‘Sara’ interpretation: Part 3 of 7
Lyric from the Album Cut from Tusk vinyl release (1979 – 6min 27sec)
Lyric variations
There’s a live version from the 80s where Stevie sings ‘Within the wings of a storm, always a storm’. Much more common is that ‘He was singing’ becomes ‘He was singing to me’ during the Tusk tour, and then she tacks on ‘for a change’ (or ‘that’s a change’) sometimes during the Wild Heart tour. The ‘to me’ was still happening on the Soundstage in 2008.
Biographical possibilities
The ‘he’ in the first line is Mick. Mick and Stevie have both said that ‘the great dark wing’ is him. And, as many other people have noted, when you recall that Stevie refers to herself as ‘a storm’ on the same album… well, that might be the most fancy description of coupling you’ll ever hear.
A more likely reading is that the ‘great dark wing’ connotes a place to shelter under, and that the ‘wings’ of the storm are the outer extremities of Stevie’s feelings. Mick and Lindsey have both said that Mick was attracted to Stevie from the beginning, and she has hinted heavily that it was mutual. Remember, too, that Mick was Stevie’s boss – so it’s possible that she felt she had to tell him about her situation with Don, and that that drew them closer together during a time of huge stakes for the whole band, even if the whole band didn’t actually know that it was threatened.
The next three lines change the identity of ‘he’ dramatically. Sara Recor (later Fleetwood) has said that these lines refer to singer-songwriter and sometime Eagles associate J.D. Souther, whom Stevie has said she got together with briefly around this time. The idiom ‘met my match’ has two meanings: it can mean that she’d met someone as good as her (if not better) or that she’d met herself in male form. The first meaning seems more likely than the second, given how peripheral JDS turned out to be even at the time of writing ‘Sara’, but one thing is clear: that singing-and-undressing move sounds smoooooth.
Stevie’s poetry
The ‘great dark wing’ has been mentioned as maybe having come from some of the books of mythology that Stevie has said she likes, but it’s still satisfyingly gothic in a rock song.
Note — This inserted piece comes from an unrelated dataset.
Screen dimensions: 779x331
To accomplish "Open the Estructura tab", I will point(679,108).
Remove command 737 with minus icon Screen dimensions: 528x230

It’s bold, too, to not care about elegant variation in choosing the repeat of ‘wings of a storm’.
Typical Stevie to do a strange thing with her tenses in ‘I think I had met my match’. My inner editor would prefer ‘I thought I had met my match’, but my inner editor has, like Lindsey, to accept that I wouldn’t say that to Bob Dylan.
I almost can’t describe how much I love the ‘undoing the laces’ lines in ‘Sara’ – but I’m going to try. What’s so clever is that the lines themselves are a tease. They’re strung out over about thirty seconds, and she makes you wait to put them together so you can finally form the image. I also really love the fact that it’s ‘the laces’, like we might know the ones she means.